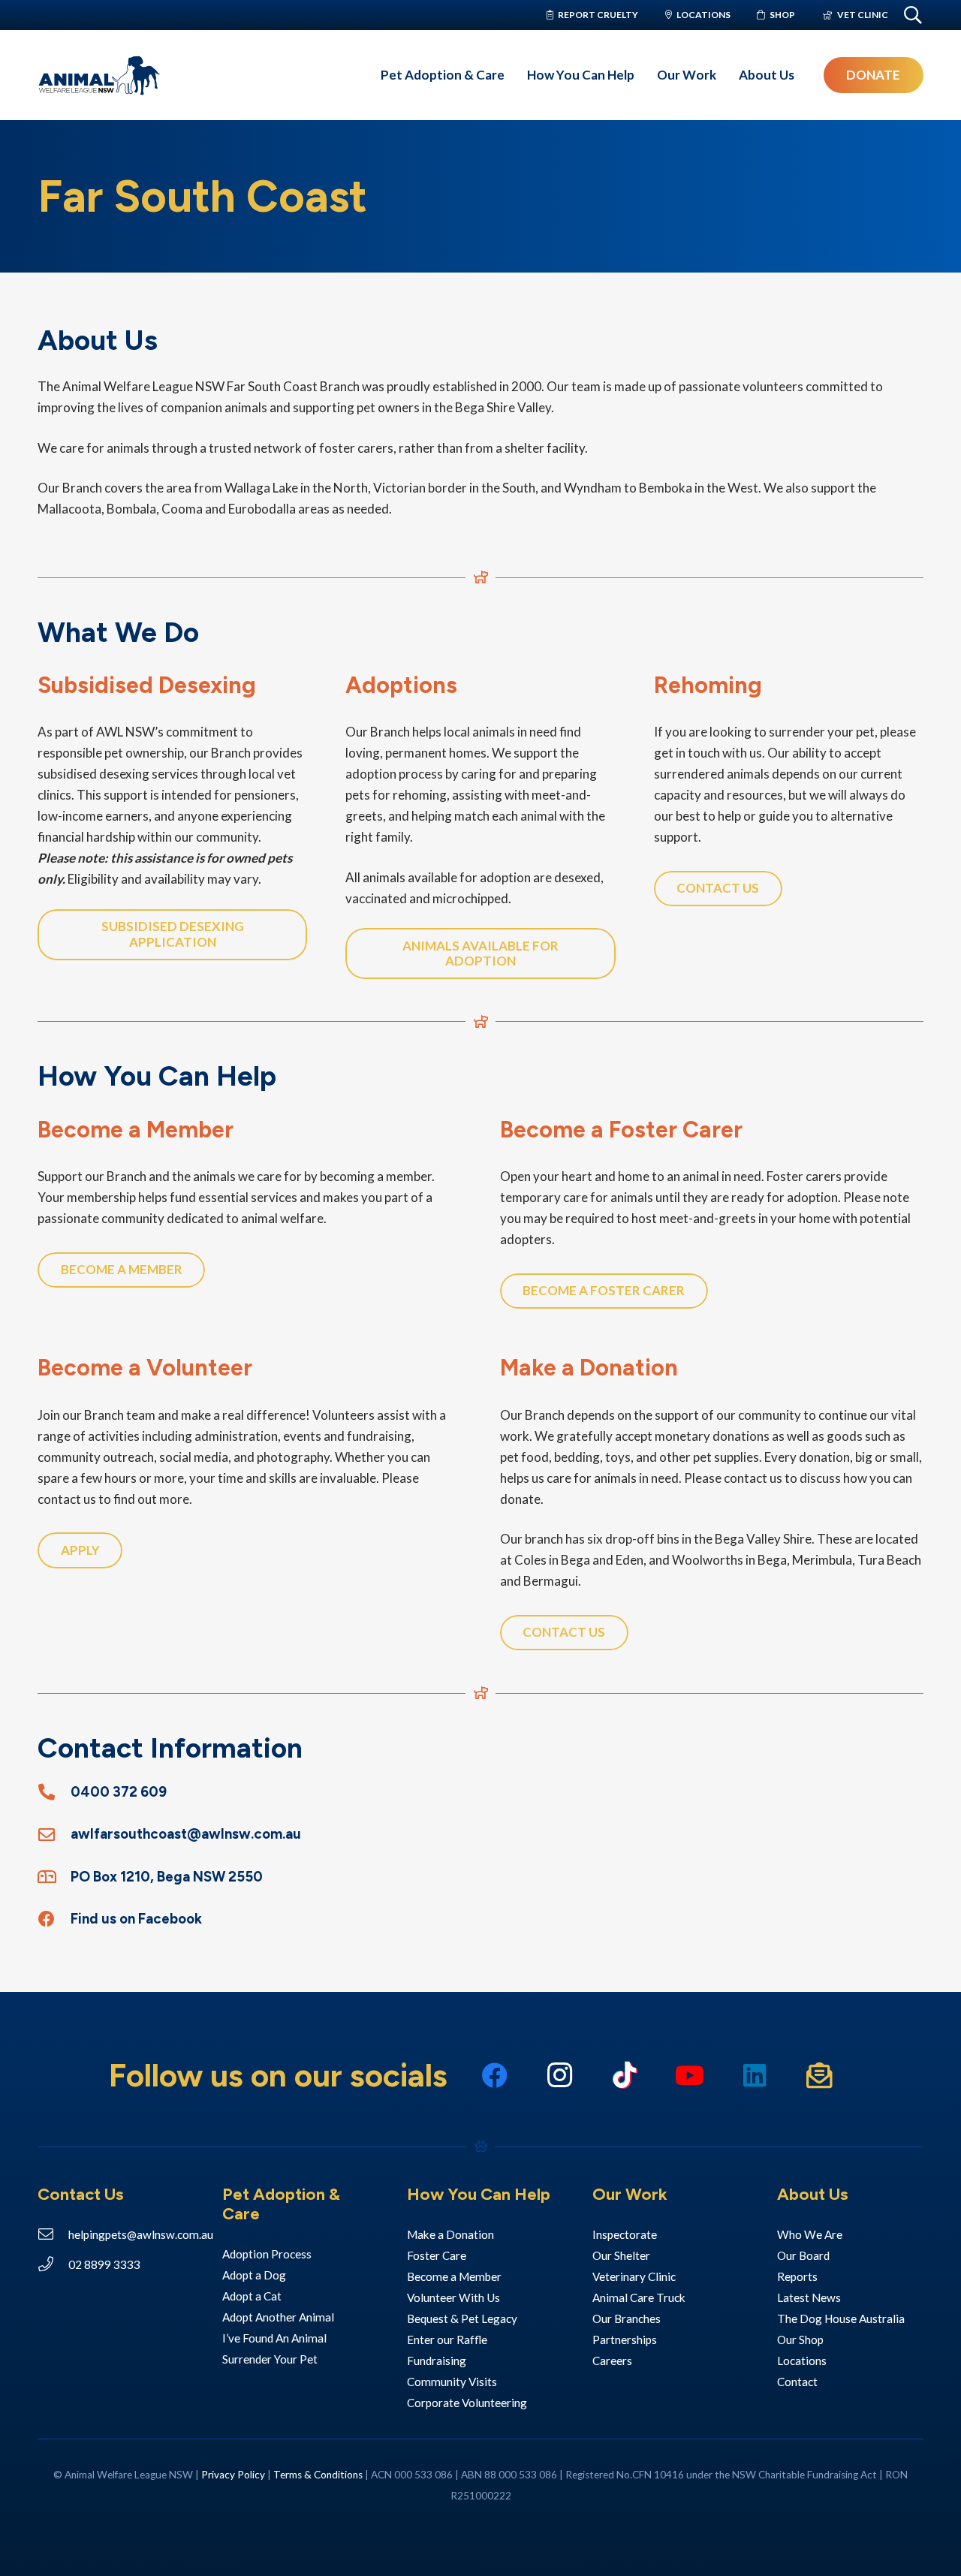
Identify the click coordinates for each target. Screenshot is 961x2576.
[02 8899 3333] (53, 2264)
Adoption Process (267, 2254)
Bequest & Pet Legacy (462, 2318)
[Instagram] (560, 2075)
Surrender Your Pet (270, 2359)
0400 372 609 (119, 1791)
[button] (512, 75)
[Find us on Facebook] (54, 1919)
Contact (797, 2381)
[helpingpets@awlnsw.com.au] (53, 2234)
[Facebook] (495, 2075)
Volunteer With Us (454, 2297)
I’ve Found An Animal (274, 2338)
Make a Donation (451, 2234)
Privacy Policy (233, 2475)
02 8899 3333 (104, 2264)
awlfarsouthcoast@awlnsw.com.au (186, 1833)
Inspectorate (624, 2234)
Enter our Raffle (448, 2339)
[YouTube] (690, 2075)
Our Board (803, 2255)
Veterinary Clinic (635, 2276)
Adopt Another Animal (278, 2317)
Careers (612, 2360)
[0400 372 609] (54, 1792)
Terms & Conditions (318, 2475)
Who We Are (809, 2234)
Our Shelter (621, 2255)
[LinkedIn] (755, 2075)
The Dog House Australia (841, 2318)
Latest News (809, 2297)
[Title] (820, 2075)
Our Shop (800, 2339)
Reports (797, 2276)
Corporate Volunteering (467, 2402)
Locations (802, 2360)
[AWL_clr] (99, 75)
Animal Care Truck (640, 2297)
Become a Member (454, 2276)
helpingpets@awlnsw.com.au (140, 2234)
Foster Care (436, 2255)
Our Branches (626, 2318)
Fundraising (436, 2360)
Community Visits (452, 2381)
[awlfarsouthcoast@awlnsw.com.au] (54, 1835)
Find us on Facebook (136, 1918)
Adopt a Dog (254, 2275)
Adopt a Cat (252, 2296)
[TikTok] (625, 2075)
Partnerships (624, 2339)
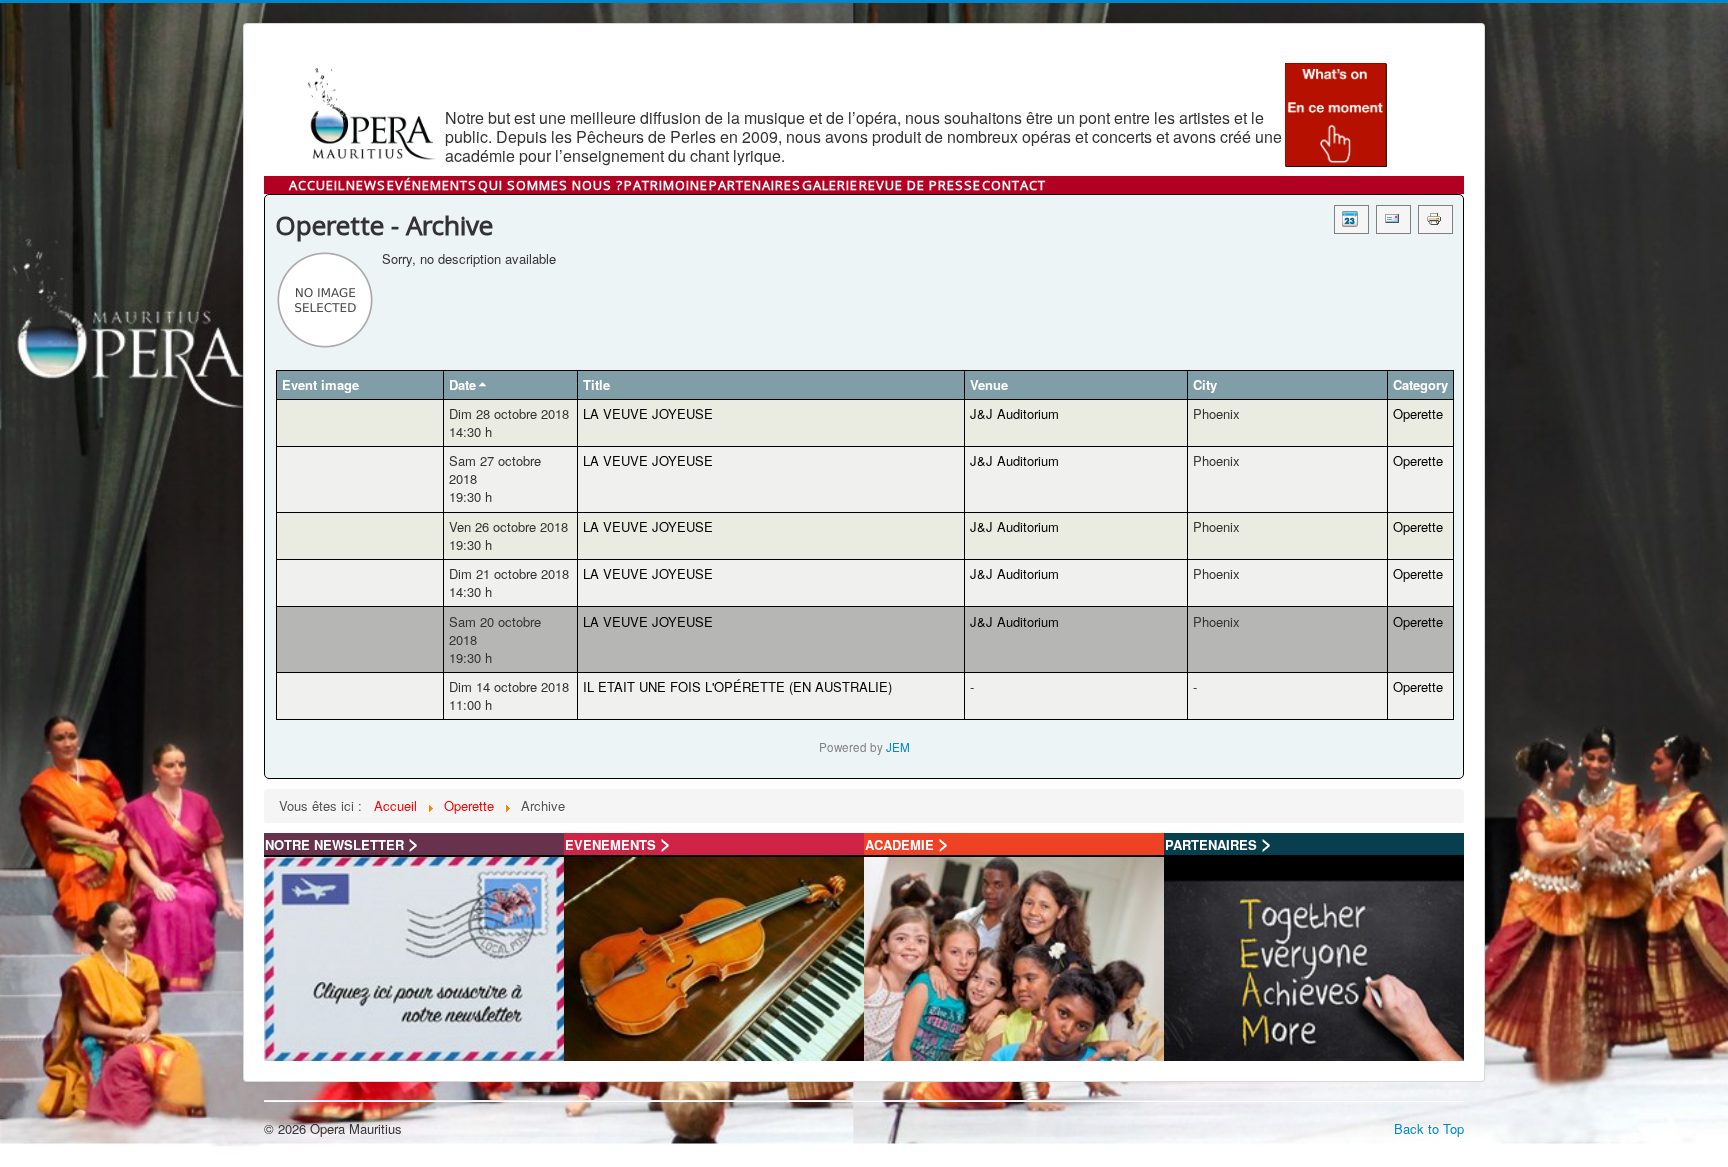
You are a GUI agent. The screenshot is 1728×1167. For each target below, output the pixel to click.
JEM (898, 747)
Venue (989, 384)
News (366, 185)
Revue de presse (920, 185)
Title (596, 384)
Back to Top (1429, 1128)
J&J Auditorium (1014, 413)
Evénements (432, 185)
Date (462, 384)
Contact (1014, 185)
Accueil (317, 185)
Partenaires (755, 185)
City (1205, 384)
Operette (1418, 413)
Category (1420, 384)
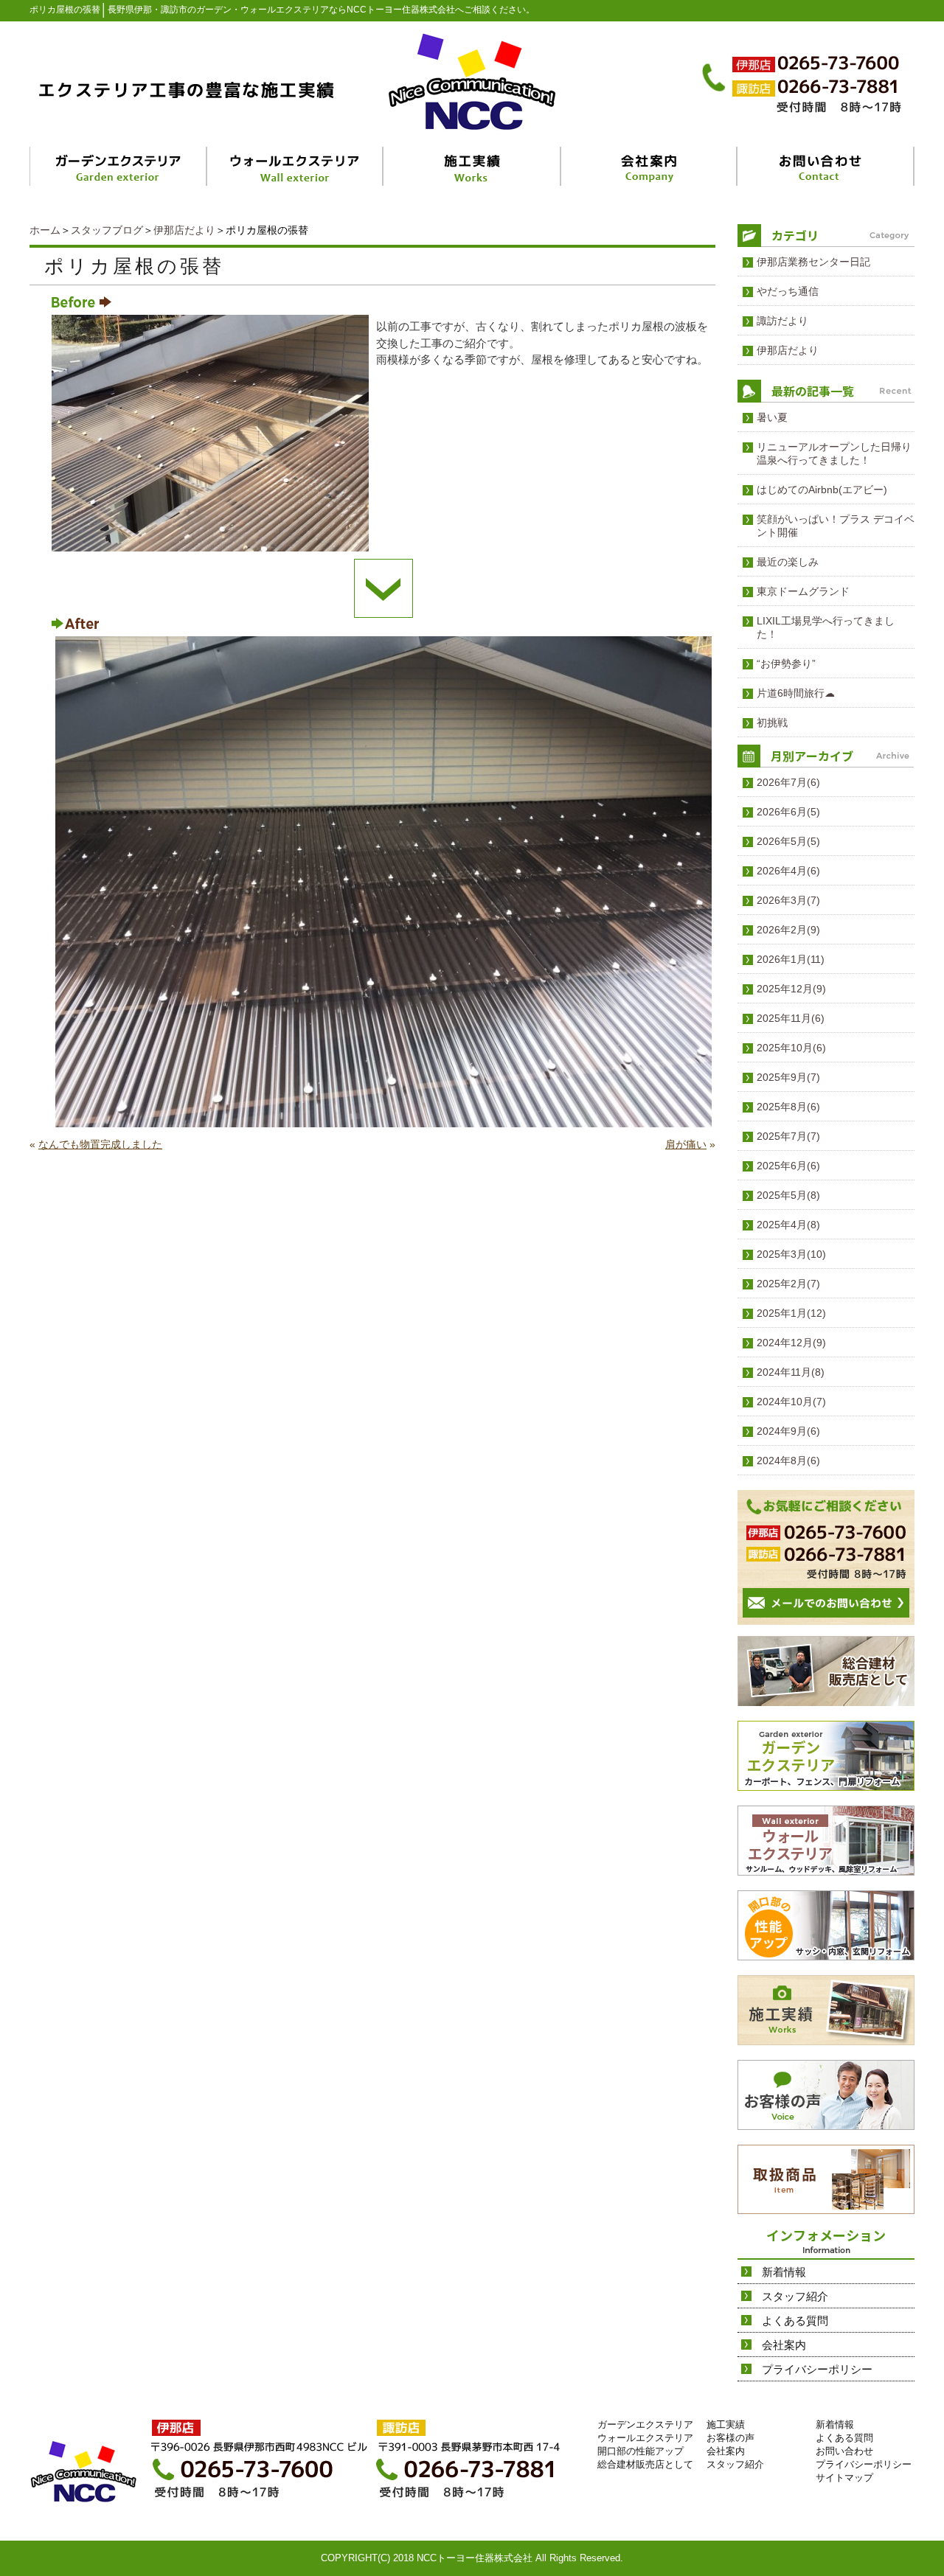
_ _ _
#### Task directions:
Exclude the images and output the lines above exactly.

#### Finished task:
Identify the click coordinates for each target. Screenshot is 961x2576.
[02 8899 3333] (53, 2264)
Adoption Process (267, 2254)
Bequest & Pet Legacy (462, 2318)
[Instagram] (560, 2075)
Surrender Your Pet (270, 2359)
0400 372 609 (119, 1791)
[button] (512, 75)
[Find us on Facebook] (54, 1919)
Contact (797, 2381)
[helpingpets@awlnsw.com.au] (53, 2234)
[Facebook] (495, 2075)
Volunteer With Us (454, 2297)
I’ve Found An Animal (274, 2338)
Make a Donation (451, 2234)
Privacy Policy (233, 2475)
02 8899 3333 (104, 2264)
awlfarsouthcoast@awlnsw.com.au (186, 1833)
Inspectorate (624, 2234)
Enter our Raffle (448, 2339)
[YouTube] (690, 2075)
Our Board (803, 2255)
Veterinary Clinic (635, 2276)
Adopt Another Animal (278, 2317)
Careers (612, 2360)
[0400 372 609] (54, 1792)
Terms & Conditions (318, 2475)
Who We Are (809, 2234)
Our Shelter (621, 2255)
[LinkedIn] (755, 2075)
The Dog House Australia (841, 2318)
Latest News (809, 2297)
[Title] (820, 2075)
Our Shop (800, 2339)
Reports (797, 2276)
Corporate Volunteering (467, 2402)
Locations (802, 2360)
[AWL_clr] (99, 75)
Animal Care Truck (640, 2297)
Become a Member (454, 2276)
helpingpets@awlnsw.com.au (140, 2234)
Foster Care (436, 2255)
Our Branches (626, 2318)
Fundraising (436, 2360)
Community Visits (452, 2381)
[awlfarsouthcoast@awlnsw.com.au] (54, 1835)
Find us on Facebook (136, 1918)
Adopt a Dog (254, 2275)
Adopt a Cat (252, 2296)
[TikTok] (625, 2075)
Partnerships (624, 2339)
You are a GUI agent. The screenshot is 1728×1167. For each target below, output the pixel to click.
JEM (898, 747)
Venue (989, 384)
News (366, 185)
Revue de presse (920, 185)
Title (596, 384)
Back to Top (1429, 1128)
J&J Auditorium (1014, 413)
Evénements (432, 185)
Date (462, 384)
Contact (1014, 185)
Accueil (317, 185)
Partenaires (755, 185)
City (1205, 384)
Operette (1418, 413)
Category (1420, 384)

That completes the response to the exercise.